■ Exercise directions
Using the entries that follow, write out the line containing "Spurgo Fognature Litorale Romano (117, 2394)", the line containing "Spurgo Fogne Centro Storico Roma (118, 2381)", and every line between them, exactly and nothing else.

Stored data
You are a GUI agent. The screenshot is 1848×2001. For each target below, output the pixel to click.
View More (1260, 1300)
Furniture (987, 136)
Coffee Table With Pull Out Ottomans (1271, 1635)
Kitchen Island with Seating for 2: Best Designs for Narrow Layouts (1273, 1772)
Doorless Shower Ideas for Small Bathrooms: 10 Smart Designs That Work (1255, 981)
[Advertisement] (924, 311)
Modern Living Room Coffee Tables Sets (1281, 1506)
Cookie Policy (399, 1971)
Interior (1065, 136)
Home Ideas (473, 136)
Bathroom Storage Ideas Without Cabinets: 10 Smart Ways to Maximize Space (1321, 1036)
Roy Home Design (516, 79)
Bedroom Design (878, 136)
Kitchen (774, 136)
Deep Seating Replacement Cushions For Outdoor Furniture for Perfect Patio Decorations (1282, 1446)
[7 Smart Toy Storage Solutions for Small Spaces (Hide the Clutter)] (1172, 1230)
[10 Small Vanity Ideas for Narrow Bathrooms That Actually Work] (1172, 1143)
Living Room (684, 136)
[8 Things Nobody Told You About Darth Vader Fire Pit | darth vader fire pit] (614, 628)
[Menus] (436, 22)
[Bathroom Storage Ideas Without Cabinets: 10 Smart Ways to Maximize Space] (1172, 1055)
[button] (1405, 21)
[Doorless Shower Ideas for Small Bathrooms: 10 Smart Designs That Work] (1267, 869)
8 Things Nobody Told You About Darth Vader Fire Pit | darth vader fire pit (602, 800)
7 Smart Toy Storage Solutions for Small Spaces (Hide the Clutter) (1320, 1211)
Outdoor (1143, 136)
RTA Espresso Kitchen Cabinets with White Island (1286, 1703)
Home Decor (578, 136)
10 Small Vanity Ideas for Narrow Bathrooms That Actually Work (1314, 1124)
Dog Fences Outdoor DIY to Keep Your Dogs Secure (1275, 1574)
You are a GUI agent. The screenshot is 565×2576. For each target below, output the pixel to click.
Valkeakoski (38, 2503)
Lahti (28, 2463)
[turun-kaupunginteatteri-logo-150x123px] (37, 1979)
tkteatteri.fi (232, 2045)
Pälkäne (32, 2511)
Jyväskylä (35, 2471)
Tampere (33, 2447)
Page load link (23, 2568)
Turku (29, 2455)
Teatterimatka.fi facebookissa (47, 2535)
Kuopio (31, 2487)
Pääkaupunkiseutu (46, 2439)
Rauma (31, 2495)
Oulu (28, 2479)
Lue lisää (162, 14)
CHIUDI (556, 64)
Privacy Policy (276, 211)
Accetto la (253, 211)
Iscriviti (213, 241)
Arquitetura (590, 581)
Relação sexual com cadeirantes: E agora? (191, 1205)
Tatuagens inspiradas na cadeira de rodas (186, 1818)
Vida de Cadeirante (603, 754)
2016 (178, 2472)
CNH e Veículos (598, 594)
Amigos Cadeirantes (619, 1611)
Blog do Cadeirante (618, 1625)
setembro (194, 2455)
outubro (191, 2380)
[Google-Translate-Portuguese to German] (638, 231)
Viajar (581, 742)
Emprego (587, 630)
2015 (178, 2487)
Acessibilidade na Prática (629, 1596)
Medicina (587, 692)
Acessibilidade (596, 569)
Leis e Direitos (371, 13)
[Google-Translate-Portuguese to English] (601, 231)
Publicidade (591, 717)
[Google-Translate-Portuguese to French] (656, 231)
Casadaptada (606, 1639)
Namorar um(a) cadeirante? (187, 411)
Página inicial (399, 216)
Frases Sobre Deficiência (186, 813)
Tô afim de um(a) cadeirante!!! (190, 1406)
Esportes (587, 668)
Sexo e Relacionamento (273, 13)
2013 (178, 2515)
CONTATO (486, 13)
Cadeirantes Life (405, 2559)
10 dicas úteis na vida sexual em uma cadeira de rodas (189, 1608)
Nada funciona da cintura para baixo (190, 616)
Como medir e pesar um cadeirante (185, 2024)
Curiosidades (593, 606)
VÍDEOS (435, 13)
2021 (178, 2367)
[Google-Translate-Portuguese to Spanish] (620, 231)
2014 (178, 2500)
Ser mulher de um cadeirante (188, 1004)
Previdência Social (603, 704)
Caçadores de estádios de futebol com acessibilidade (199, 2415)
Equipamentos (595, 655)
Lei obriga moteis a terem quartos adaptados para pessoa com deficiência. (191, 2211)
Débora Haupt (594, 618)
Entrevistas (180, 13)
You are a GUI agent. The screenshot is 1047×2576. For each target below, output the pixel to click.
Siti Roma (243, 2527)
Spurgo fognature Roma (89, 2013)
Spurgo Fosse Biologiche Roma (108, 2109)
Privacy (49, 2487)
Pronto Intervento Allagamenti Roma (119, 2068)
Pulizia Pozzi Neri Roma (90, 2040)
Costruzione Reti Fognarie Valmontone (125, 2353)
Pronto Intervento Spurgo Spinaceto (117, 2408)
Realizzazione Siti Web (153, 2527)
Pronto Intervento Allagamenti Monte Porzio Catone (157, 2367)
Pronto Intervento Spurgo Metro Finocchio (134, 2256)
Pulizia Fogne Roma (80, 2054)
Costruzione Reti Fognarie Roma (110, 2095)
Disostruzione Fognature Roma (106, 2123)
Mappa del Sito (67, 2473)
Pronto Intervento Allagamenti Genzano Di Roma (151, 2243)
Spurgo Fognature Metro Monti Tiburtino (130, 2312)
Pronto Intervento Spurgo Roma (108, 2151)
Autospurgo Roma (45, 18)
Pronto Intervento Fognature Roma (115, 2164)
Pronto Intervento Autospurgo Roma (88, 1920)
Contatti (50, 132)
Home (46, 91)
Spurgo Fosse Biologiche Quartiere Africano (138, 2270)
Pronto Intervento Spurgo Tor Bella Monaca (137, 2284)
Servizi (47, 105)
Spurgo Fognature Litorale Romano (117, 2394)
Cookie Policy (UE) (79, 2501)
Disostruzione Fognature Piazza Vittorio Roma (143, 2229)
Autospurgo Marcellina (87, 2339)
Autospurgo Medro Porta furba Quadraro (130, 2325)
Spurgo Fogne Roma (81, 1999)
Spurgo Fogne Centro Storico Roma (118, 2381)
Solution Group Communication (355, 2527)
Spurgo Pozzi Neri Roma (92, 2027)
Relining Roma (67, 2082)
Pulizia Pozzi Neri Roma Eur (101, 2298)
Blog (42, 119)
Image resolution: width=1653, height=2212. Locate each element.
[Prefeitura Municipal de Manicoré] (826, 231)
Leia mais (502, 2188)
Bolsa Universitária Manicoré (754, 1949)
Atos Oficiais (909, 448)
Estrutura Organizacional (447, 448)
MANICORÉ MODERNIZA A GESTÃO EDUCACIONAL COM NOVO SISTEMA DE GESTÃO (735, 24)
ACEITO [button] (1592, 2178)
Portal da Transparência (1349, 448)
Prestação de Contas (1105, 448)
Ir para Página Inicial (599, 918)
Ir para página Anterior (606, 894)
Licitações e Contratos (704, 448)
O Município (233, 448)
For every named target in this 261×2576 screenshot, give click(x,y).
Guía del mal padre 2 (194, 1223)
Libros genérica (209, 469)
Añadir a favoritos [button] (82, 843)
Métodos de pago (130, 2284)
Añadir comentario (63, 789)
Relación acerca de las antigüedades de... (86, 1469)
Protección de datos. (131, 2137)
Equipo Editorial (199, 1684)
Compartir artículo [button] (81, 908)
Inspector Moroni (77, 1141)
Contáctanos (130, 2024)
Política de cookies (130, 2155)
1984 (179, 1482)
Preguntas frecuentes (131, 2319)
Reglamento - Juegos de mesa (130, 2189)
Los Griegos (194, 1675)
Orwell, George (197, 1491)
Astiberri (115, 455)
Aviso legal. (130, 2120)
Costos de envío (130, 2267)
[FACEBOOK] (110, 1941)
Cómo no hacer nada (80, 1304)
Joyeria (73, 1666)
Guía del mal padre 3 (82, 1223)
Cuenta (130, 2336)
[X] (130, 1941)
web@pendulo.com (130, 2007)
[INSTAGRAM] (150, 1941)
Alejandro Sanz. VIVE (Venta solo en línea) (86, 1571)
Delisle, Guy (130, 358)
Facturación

■ Exercise result
Spurgo Fognature Litorale Romano (117, 2394)
Cookie Policy (UE) (79, 2501)
Disostruzione Fognature Piazza Vittorio Roma (143, 2229)
Autospurgo Marcellina (87, 2339)
Autospurgo Medro Porta furba Quadraro (130, 2325)
Spurgo Fogne Roma (81, 1999)
Spurgo Fogne Centro Storico Roma (118, 2381)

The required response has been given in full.